Question

A normal 8 × 8 chessboard is made from plates of two different metals, both of which are quite poor electrical conductors. The only other conducting elements in its construction are two thin terminal strips, which have very good conductivity. They are positioned one at each end of the board (but not shown in the figure). The common thickness t of the plates is much less than the length L of the board.

The conductivity of the light squares is $\sigma_1$, and that of the dark ones is $\sigma_2$. Find the current flowing through the chessboard, if a steady voltage V is applied across the terminals. Any interface resistances between the squares can be neglected.

Answer 1

V \frac{2t \sigma_1 \sigma_2}{\sigma_1 + \sigma_2}

Answer 2

The problem describes an 8x8 chessboard made of two different metals with conductivities $\sigma_1$ and $\sigma_2$. A voltage V is applied across the ends of the board. The current flows along the length L of the board.

1. Dimensions of a single square:

   The chessboard is 8x8, and its total length is L. Therefore, the side length of each individual square is $s = L/8$. The thickness of the plates is given as $t$.
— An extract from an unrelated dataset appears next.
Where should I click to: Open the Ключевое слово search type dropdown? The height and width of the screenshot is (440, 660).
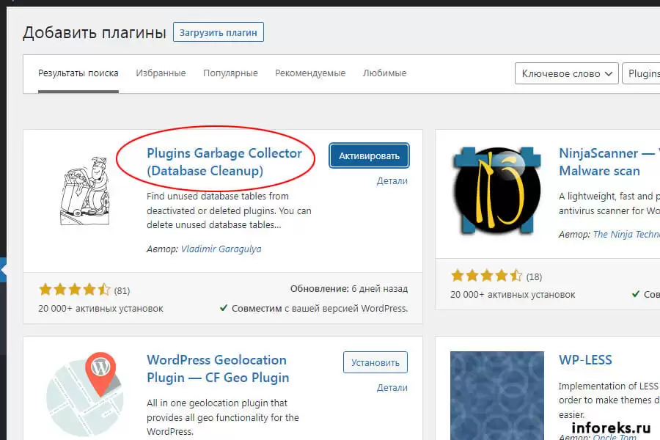coord(566,73)
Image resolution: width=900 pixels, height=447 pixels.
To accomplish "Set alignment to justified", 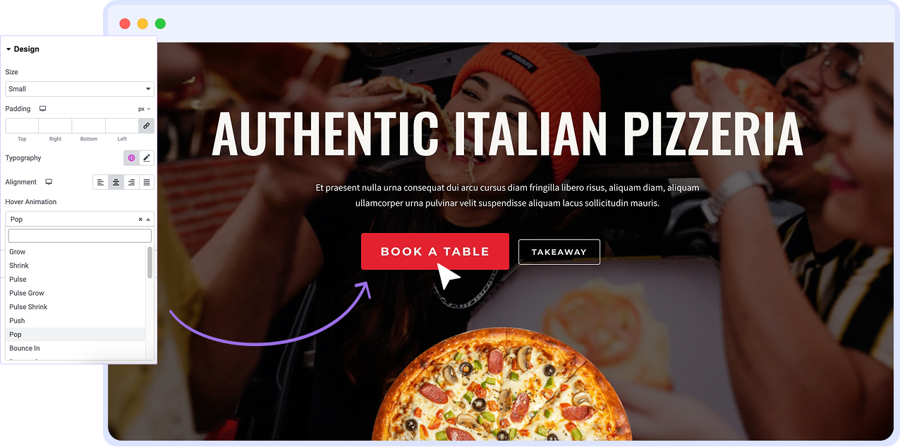I will pyautogui.click(x=147, y=182).
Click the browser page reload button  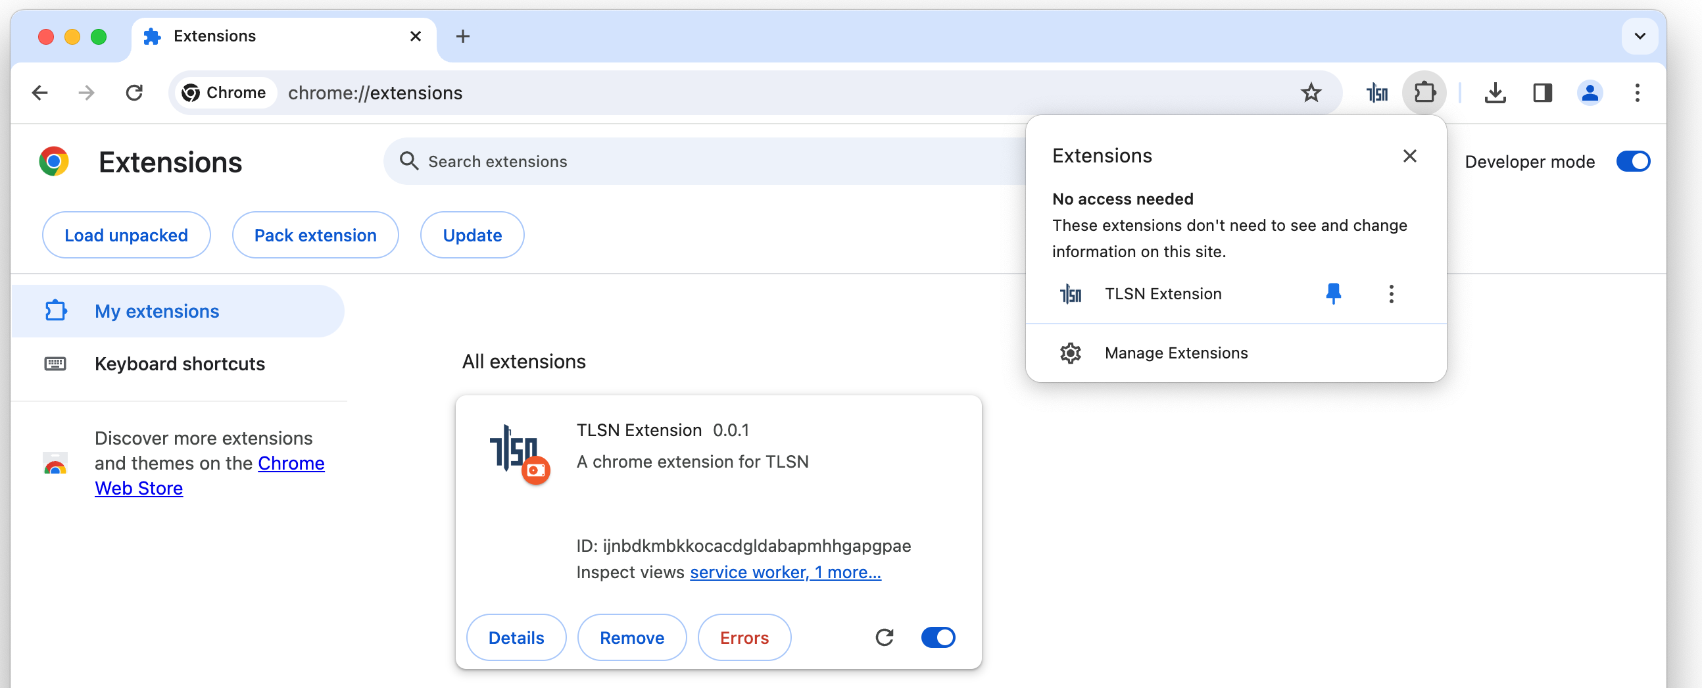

2. Resistance of a single square:

   The current flows along the length 's' of each square. The cross-sectional area perpendicular to the current flow for a single square is $A = s \times t = (L/8)t$. The resistance of a conductor is given by $R = \rho \frac{\text{length}}{\text{area}}$, where $\rho = 1/\sigma$ is the resistivity. For a light square (conductivity $\sigma_1$): $R_1 = \frac{1}{\sigma_1} \frac{s}{s \times t} = \frac{1}{\sigma_1 t}$ For a dark square (conductivity $\sigma_2$): $R_2 = \frac{1}{\sigma_2} \frac{s}{s \times t} = \frac{1}{\sigma_2 t}$

3. Resistance of a single row:

   A chessboard has alternating light and dark squares. In an 8x8 board, each row consists of 8 squares. Since they alternate, there will be 4 squares of type $\sigma_1$ and 4 squares of type $\sigma_2$ in each row. These squares are connected in series along the direction of current flow. The total resistance of one row ($R_{row}$) is the sum of the resistances of these 8 squares: $R_{row} = 4R_1 + 4R_2$ $R_{row} = 4 \left( \frac{1}{\sigma_1 t} \right) + 4 \left( \frac{1}{\sigma_2 t} \right)$ $R_{row} = \frac{4}{t} \left( \frac{1}{\sigma_1} + \frac{1}{\sigma_2} \right)$ $R_{row} = \frac{4}{t} \left( \frac{\sigma_1 + \sigma_2}{\sigma_1 \sigma_2} \right)$

4. Equivalent resistance of the chessboard:

   The 8 rows of the chessboard are connected in parallel across the voltage V. Since all rows are identical, the equivalent resistance ($R_{eq}$) of the entire chessboard is: $\frac{1}{R_{eq}} = \frac{1}{R_{row}} + \frac{1}{R_{row}} + \dots \text{(8 times)}$ $\frac{1}{R_{eq}} = \frac{8}{R_{row}}$ $R_{eq} = \frac{R_{row}}{8}$ Substitute the expression for $R_{row}$: $R_{eq} = \frac{1}{8} \left[ \frac{4}{t} \left( \frac{\sigma_1 + \sigma_2}{\sigma_1 \sigma_2} \right) \right]$ $R_{eq} = \frac{1}{2t} \left( \frac{\sigma_1 + \sigma_2}{\sigma_1 \sigma_2} \right)$

5. Current flowing through the chessboard:

   Using Ohm's Law, $I = \frac{V}{R_{eq}}$: $I = \frac{V}{\frac{1}{2t} \left( \frac{\sigma_1 + \sigma_2}{\sigma_1 \sigma_2} \right)}$ $I = V \frac{2t \sigma_1 \sigma_2}{\sigma_1 + \sigma_2}$

The current flowing through the chessboard is $V \frac{2t \sigma_1 \sigma_2}{\sigma_1 + \sigma_2}$.